Deuxièmement, la mondialisation peut faire varier le degré et la vitesse de transmission des mouvements du taux de change aux prix intérieurs. Il est généralement admis que la mondialisation a un effet stabilisateur qui limiterait les répercussions des variations du taux de change, car la concurrence accrue à laquelle font face les entreprises incitera celles-ci à comprimer leurs marges bénéficiaires pour rester compétitives et à absorber l'augmentation des coûts 16. À la longue, toutefois, les prix locaux devraient s'ajuster aux mouvements du taux de change, s'ils persistent. En fait, cet effet se manifeste peut-être déjà ici au Canada, car certains détaillants de véhicules automobiles et de livres ont récemment revu leurs prix à la baisse en réponse à l'intensification des pressions concurrentielles attribuable à la hausse du dollar canadien.

Troisièmement, la mondialisation peut avoir un effet conflictuel sur la productivité. J'ai déjà mentionné qu'elle favorise un accroissement de la productivité en permettant aux entreprises d'organiser leurs processus de production de la façon la plus rentable. Encore une fois, cependant, la réalité canadienne est plus complexe. Les fluctuations importantes des prix relatifs découlant de la mondialisation ont entraîné une réaffectation des ressources entre les secteurs et les régions.
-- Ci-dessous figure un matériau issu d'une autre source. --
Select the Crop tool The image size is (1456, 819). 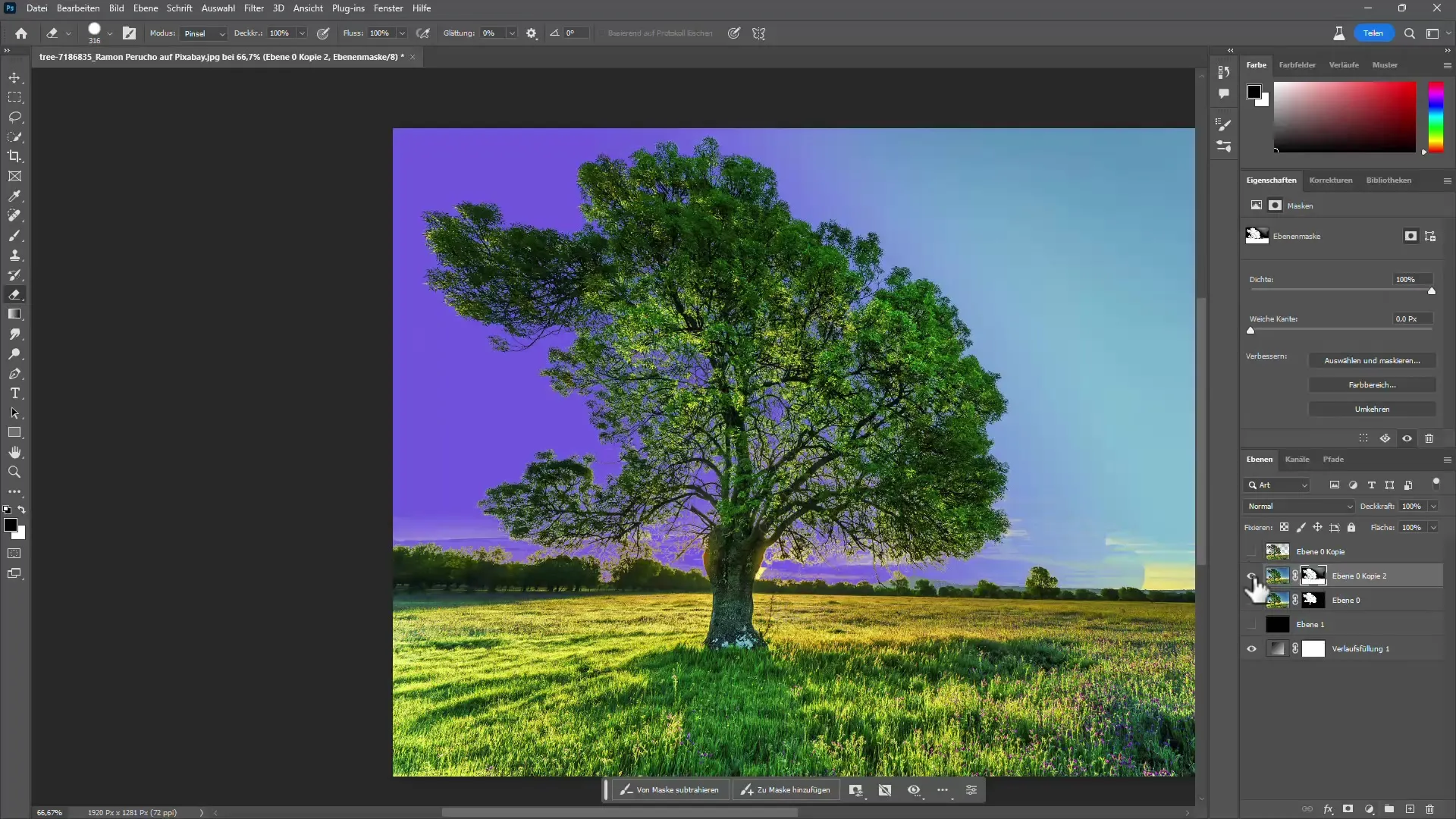[14, 156]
Cette réaffectation peut donner lieu à un ralentissement temporaire de la croissance de la productivité au moment où s'opèrent les ajustements. Cela est particulièrement vrai dans le secteur des ressources naturelles, où les délais inhérents aux investissements sont généralement longs, où une quantité substantielle de main-d'oeuvre a été absorbée et où les prix élevés des produits de base ont encouragé la production de ressources plus difficiles à exploiter. Ces effets expliquent peut-être en partie les résultats décevants du Canada au chapitre de la productivité ces dernières années 17.
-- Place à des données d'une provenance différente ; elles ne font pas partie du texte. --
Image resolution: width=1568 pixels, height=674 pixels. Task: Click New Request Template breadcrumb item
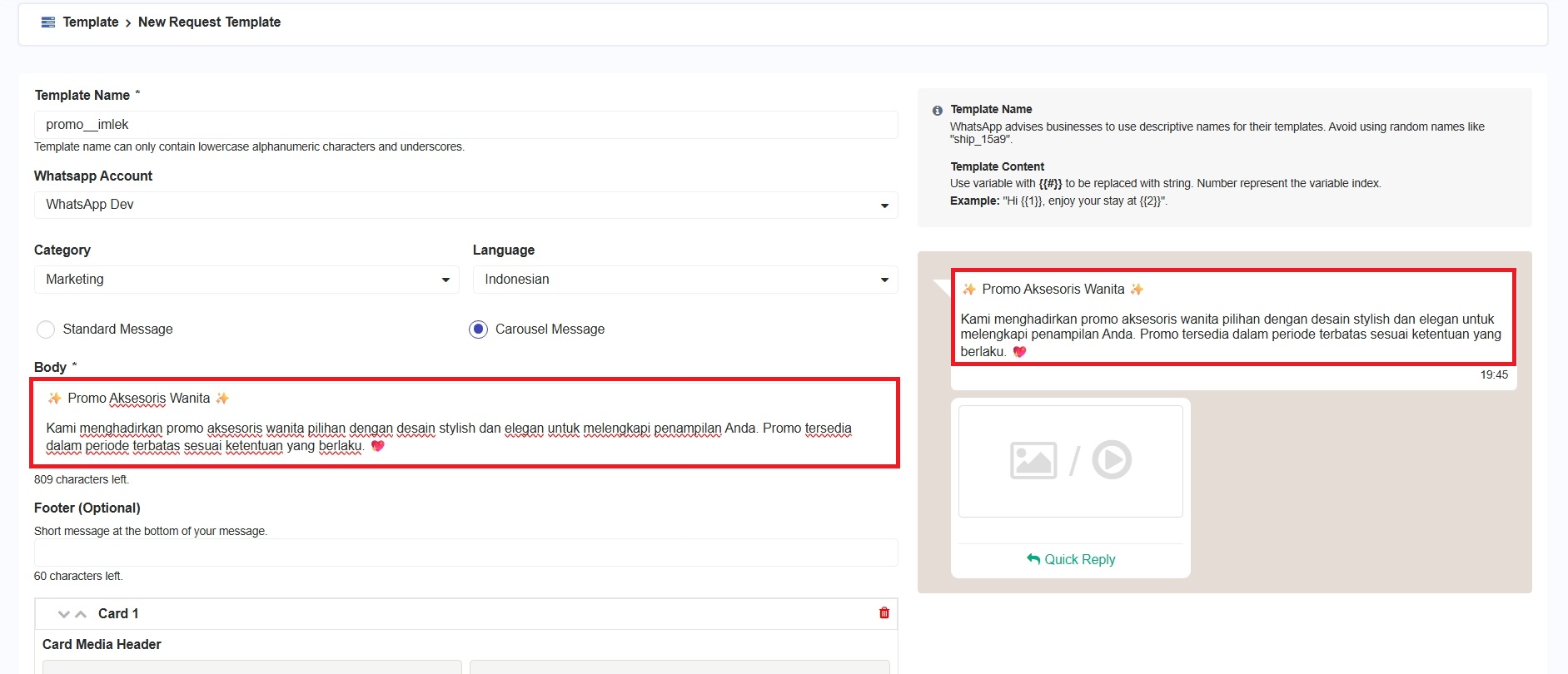pos(209,22)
Quatrièmement, l'incidence de la mondialisation sur les taux d'intérêt pratiqués sur le marché est un cas où la théorie économique et la réalité ne concordent pas tout à fait. L'accroissement de l'offre effective de main-d'oeuvre au sein de l'économie mondiale devrait avoir fait augmenter le rendement du capital investi, toutes choses égales par ailleurs, et poussé la demande de capital à la hausse, lequel aurait été affecté à l'embauche de cette main-d'oeuvre supplémentaire. Et cela aurait normalement entraîné une montée des taux d'intérêt. Cependant, comme je l'ai signalé plus tôt, les taux d'intérêt à long terme ont reculé à l'échelle mondiale depuis quelques années, en partie sous l'effet des politiques de change appliquées par certains pays à marché émergent. Il existe plusieurs autres explications possibles de ce phénomène, notamment l'équilibre entre l'épargne privée et l'investissement dans les économies émergentes, qui découle lui-même des politiques économiques menées par ces pays 18.

Compte tenu de ces quatre implications, d'aucuns ont avancé que l'ampleur importante de la vague actuelle de mondialisation nuit à l'efficacité de la politique monétaire 19. Je ne suis pas d'accord. En bref, dans la mesure où un pays conserve un taux de change flottant, il conserve la maîtrise de sa politique monétaire. Le taux d'inflation au Canada est tributaire de l'efficacité de la politique monétaire mise en oeuvre au pays face aux forces mondiales et à l'évolution de la situation intérieure.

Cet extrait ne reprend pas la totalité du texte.